Abstract

Metabolic syndrome (MetS) is a complex multifactorial disorder that considerably burdens healthcare systems. We aim to classify MetS using regularized machine learning models in the presence of the risk variants of GCKR, BUD13 and APOA5, and environmental risk factors. A cohort study was conducted on 2,346 cases and 2,203 controls from eligible Tehran Cardiometabolic Genetic Study (TCGS) participants whose data were collected from 1999 to 2017. We used different regularization approaches [least absolute shrinkage and selection operator (LASSO), ridge regression (RR), elasticnet (ENET), adaptive LASSO (aLASSO), and adaptive ENET (aENET)] and a classical logistic regression (LR) model to classify MetS and select influential variables that predict MetS. Demographics, clinical features, and common polymorphisms in the GCKR, BUD13 and APOA5 genes of eligible participants were assessed to classify TCGS participant status in MetS development.

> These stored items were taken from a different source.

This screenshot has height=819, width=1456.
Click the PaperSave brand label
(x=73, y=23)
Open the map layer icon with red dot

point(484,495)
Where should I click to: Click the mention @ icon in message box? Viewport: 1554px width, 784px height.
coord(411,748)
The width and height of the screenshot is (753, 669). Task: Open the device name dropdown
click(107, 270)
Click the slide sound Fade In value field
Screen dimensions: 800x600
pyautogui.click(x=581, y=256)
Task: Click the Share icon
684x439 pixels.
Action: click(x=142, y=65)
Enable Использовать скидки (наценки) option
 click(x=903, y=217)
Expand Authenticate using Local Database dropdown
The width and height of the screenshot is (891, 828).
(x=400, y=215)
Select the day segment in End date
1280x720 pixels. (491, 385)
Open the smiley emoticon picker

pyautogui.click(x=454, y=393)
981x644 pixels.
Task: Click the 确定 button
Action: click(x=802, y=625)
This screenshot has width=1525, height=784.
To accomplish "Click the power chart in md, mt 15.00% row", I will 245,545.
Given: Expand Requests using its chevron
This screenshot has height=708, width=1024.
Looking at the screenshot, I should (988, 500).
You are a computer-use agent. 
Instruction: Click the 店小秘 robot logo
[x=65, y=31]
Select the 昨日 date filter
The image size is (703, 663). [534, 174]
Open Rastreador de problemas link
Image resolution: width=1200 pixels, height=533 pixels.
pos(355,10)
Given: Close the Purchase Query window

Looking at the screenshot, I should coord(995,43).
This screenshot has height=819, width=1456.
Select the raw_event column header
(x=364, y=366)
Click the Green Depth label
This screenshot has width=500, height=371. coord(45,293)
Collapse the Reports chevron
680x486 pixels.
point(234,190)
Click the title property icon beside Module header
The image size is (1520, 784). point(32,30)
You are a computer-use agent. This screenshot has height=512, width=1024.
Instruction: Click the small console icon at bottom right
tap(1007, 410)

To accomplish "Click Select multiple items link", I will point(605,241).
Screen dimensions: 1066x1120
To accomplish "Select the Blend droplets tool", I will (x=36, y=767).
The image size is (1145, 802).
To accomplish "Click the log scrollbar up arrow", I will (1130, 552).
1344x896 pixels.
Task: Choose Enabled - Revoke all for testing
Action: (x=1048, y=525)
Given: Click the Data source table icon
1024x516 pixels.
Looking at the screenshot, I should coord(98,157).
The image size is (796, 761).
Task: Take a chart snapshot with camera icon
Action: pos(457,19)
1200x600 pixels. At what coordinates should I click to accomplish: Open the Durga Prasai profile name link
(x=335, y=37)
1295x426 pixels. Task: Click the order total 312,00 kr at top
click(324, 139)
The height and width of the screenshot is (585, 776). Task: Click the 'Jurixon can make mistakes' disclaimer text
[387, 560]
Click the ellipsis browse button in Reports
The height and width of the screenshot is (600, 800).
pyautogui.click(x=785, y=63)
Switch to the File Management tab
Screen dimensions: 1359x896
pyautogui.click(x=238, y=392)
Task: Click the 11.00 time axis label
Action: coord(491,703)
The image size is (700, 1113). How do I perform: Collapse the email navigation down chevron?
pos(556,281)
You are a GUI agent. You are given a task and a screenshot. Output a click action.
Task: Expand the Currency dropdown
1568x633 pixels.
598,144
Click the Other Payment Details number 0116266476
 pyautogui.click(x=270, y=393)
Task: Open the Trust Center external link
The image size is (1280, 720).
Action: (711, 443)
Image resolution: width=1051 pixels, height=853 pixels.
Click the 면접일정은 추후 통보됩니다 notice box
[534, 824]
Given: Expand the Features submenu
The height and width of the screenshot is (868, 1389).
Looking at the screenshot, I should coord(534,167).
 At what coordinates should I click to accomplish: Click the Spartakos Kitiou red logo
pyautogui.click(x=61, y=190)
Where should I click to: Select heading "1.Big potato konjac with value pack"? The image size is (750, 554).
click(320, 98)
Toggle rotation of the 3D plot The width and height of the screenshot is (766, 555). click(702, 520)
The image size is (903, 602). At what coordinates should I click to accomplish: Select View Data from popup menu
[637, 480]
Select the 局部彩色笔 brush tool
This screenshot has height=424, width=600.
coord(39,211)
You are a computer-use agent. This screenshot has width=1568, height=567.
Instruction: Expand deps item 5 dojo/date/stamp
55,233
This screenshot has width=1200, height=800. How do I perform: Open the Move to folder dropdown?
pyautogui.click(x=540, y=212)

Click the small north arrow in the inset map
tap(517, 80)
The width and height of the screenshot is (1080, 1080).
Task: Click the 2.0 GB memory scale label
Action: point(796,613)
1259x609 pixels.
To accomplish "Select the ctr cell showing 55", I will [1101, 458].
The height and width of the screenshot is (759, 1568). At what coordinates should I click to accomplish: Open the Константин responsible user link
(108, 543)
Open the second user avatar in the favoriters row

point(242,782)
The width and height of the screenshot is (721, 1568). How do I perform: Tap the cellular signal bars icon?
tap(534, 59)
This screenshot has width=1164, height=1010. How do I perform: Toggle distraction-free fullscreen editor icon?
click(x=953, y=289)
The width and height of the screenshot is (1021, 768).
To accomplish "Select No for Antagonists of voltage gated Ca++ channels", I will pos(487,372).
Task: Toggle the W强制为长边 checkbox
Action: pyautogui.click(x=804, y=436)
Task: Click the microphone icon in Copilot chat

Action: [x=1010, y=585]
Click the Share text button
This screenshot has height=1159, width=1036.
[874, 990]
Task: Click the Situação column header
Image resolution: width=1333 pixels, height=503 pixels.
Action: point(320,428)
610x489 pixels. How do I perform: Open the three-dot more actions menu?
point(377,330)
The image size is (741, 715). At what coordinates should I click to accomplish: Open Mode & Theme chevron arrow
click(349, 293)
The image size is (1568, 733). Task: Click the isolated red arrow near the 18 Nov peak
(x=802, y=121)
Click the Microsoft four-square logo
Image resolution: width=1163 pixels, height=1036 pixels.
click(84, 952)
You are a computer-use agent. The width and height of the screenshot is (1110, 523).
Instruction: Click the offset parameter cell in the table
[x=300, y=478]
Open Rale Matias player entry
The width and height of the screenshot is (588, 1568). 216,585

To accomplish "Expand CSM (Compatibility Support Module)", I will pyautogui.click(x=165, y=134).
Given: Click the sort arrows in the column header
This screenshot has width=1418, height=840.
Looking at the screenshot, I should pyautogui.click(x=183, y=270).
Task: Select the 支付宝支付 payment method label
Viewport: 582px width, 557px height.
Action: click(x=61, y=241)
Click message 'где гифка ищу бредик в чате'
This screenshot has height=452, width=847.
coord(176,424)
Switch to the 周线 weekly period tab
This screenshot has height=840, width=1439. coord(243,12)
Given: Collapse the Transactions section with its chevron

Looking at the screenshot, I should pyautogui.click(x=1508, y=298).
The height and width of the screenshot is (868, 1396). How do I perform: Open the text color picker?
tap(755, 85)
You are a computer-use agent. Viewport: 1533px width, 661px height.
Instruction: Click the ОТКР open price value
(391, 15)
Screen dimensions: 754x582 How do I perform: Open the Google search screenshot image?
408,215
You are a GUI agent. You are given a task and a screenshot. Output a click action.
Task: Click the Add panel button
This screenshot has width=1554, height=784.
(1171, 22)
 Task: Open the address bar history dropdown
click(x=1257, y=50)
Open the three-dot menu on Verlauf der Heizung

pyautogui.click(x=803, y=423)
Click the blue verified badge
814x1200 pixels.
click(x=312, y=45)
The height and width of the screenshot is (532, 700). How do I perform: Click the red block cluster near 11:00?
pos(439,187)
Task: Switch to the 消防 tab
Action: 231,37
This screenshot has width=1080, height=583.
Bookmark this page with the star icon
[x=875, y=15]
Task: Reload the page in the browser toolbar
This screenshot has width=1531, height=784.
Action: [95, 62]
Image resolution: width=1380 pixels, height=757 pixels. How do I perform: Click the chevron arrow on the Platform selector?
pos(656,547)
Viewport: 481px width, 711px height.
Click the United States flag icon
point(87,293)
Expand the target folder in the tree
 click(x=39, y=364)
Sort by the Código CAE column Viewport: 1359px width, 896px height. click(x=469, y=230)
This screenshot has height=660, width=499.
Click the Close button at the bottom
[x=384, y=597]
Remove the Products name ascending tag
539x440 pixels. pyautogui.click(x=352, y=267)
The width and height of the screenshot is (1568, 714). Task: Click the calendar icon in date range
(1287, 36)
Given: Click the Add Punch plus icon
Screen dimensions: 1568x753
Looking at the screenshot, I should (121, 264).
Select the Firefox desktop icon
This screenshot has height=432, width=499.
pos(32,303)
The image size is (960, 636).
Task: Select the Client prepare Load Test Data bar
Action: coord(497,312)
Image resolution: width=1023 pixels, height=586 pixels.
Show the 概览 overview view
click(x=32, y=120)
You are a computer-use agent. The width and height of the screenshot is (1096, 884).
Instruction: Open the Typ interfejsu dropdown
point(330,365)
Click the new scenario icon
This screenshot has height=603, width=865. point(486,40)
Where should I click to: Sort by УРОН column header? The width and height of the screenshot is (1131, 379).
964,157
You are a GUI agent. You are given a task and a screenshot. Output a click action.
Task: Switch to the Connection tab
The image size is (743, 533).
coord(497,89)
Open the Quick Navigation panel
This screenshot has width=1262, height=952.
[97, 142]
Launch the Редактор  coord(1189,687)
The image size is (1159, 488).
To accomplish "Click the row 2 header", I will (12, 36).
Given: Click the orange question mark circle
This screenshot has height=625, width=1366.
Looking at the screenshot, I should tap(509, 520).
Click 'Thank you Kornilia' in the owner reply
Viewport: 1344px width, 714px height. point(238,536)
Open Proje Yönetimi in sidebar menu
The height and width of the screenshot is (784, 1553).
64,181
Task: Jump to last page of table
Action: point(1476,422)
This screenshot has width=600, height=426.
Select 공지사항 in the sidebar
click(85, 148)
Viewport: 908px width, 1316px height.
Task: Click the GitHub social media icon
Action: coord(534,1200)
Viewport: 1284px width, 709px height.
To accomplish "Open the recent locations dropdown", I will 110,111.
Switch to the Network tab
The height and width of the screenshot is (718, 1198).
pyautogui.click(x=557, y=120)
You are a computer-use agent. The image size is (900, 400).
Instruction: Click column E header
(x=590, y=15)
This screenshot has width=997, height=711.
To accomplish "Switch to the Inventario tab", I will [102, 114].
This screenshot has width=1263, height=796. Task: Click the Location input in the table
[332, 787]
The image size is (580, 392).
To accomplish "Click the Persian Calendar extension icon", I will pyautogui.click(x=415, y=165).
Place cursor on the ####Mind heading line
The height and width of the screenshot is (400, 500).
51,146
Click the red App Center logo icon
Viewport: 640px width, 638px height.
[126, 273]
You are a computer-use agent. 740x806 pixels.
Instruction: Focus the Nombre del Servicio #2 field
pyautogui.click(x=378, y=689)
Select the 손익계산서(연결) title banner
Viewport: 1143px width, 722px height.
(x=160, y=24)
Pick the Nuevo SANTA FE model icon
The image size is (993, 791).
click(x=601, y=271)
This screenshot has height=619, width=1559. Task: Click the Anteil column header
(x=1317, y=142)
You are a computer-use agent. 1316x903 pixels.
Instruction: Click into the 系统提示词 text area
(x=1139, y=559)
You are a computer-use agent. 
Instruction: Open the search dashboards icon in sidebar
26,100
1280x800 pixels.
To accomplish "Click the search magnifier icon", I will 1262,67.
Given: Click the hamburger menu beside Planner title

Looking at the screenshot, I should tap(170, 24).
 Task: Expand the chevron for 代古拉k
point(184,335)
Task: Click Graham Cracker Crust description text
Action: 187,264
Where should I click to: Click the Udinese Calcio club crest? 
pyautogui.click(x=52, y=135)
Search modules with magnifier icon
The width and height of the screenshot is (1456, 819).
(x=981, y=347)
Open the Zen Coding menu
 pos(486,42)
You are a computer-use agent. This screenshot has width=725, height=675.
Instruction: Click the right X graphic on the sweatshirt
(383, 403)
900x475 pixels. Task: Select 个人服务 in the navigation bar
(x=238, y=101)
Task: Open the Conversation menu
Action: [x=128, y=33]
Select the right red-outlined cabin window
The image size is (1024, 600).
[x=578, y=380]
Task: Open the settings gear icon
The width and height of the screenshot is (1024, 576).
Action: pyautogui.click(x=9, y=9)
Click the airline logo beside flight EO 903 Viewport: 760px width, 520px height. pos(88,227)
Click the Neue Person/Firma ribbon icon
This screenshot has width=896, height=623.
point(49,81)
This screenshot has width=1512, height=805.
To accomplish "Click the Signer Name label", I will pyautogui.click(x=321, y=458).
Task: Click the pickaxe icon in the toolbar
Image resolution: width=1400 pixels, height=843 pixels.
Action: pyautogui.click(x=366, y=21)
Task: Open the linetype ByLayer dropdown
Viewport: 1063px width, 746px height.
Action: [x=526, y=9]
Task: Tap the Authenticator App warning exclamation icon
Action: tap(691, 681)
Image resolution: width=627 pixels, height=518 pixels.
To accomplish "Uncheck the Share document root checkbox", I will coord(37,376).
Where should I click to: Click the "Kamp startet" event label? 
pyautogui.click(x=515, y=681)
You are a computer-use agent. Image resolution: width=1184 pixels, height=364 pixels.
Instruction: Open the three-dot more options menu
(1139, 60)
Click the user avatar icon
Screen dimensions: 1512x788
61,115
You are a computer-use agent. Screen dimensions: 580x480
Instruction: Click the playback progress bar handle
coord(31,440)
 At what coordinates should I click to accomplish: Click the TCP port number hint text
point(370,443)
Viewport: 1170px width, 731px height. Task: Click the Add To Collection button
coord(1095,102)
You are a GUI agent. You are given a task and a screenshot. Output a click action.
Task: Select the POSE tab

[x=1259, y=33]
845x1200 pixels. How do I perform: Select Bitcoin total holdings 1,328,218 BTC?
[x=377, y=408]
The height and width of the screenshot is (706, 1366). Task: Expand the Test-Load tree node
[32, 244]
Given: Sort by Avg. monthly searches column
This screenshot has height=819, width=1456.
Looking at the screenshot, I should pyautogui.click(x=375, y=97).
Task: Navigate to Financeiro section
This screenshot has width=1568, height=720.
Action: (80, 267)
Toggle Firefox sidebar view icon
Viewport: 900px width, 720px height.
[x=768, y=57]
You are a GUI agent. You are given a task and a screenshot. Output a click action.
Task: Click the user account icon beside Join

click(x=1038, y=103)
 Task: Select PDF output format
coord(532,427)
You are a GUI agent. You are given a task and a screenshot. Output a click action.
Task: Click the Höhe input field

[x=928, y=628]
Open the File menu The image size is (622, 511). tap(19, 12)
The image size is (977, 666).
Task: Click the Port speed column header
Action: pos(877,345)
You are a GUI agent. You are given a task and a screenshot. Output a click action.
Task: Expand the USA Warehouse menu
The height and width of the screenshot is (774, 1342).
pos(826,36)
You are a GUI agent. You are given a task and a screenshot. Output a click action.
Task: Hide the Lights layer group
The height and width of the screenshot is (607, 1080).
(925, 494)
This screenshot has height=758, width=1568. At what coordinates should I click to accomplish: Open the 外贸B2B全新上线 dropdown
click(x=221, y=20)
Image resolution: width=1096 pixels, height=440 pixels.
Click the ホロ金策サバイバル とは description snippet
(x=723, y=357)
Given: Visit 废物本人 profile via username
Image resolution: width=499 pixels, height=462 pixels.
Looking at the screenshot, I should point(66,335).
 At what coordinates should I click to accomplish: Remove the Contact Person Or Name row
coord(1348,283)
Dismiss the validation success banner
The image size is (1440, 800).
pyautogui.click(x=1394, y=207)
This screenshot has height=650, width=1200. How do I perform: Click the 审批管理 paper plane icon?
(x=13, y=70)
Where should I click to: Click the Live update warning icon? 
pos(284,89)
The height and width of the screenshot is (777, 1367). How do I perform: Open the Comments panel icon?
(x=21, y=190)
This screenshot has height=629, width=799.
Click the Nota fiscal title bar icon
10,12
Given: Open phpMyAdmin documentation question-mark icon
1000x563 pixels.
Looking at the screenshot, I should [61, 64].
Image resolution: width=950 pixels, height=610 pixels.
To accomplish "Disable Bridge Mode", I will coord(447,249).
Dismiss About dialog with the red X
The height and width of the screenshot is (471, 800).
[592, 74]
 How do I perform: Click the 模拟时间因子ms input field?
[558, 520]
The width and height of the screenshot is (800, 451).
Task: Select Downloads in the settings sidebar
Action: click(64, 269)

The models' performance was evaluated by 10-repeated 10-fold crossvalidation. Various assessment measures of sensitivity, specificity, classification accuracy, and area under the receiver operating characteristic curve (AUC-ROC) and AUC-precision-recall (AUC-PR) curves were used to compare the models. During the follow-up period, 50.38% of participants developed MetS. The groups were not similar in terms of baseline characteristics and risk variants. MetS was significantly associated with age, gender, schooling years, body mass index (BMI), and alternate alleles in all the risk variants, as indicated by LR. A comparison of accuracy, AUCROC, and AUC-PR metrics indicated that the regularization models outperformed LR. Regularized machine learning models provided comparable classification performances, whereas the aLASSO model was more parsimonious and selected fewer predictors. Regularized machine learning models provided more accurate and parsimonious MetS classifying models. These high-performing diagnostic models can lay the foundation for clinical decision support tools that use genetic and demographical variables to locate individuals at high risk for MetS.